Dairy goes back to the future

Articles
September 20, 2012

Some dairy categories seem ripe to return to health and taste authenticity, which yogurt has shown could win big.

The dairy case is a thriving place to enhance appeals of heritage food— yogurt, cheese and butter—with fresh thinking for today’s consumers who want health and food authenticity. 

The yogurt our parents bought in supermarkets was typically plain and healthy decades ago, before the category evolved into many sugar-laden varieties. The Greek yogurt phenomenon has changed the category dramatically:  It now accounts for about one-third of U.S. yogurt sales, and its health leadership has propelled yogurt sales in U.S. food stores by about 15% in two years, says Nielsen. By now, many manufacturers have rushed in on the craze begun by Fage and Chobani, and growth anticipation is high since U.S. per capita consumption of yogurt is lower than in many nations.

Also, the cropping up of gourmet yogurt bars in New York City shows the traction of quality good-for-you foods with consumers today. 

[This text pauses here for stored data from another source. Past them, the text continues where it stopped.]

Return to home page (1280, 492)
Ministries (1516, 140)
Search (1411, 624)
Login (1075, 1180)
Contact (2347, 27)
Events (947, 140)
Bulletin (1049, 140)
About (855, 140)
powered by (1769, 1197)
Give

The Lempert Report sees this trend growing in the chilled case. For example, Sargento has created sub-brands of artisan and chef blends that give an image of limited editions of old-style recipe cheeses. On nearby pegs, brands of premium-sliced deli meats are authentic meat, not formed roll, and have limited or no preservatives or additives. In butter, Land O’Lakes has varieties with olive oil and sea salt or honey butter, to name a few, and emphasizes it is a farmer-owned cooperative that fresh-churns its butters. What’s next? Orange juice, maybe.  Remember when Tropicana was marketed as pure from Florida with no concentrates?

Stores could capitalize on the quality of foods like these with trade dress that connotes farms and freshness, and sampling with people in old-time clothing with props such as butter churns and milking stools. Because foods with authentic appeal often sell at higher margins—though not at gourmet prices—there is room for brands and retailers to build in a marketing budget and appeal to their mainstream shopper base.

Cross merchandising could help spread this trend to other parts of the store, as long as artisan cheeses are shown with artisan crackers, for example, to keep the quality concept intact.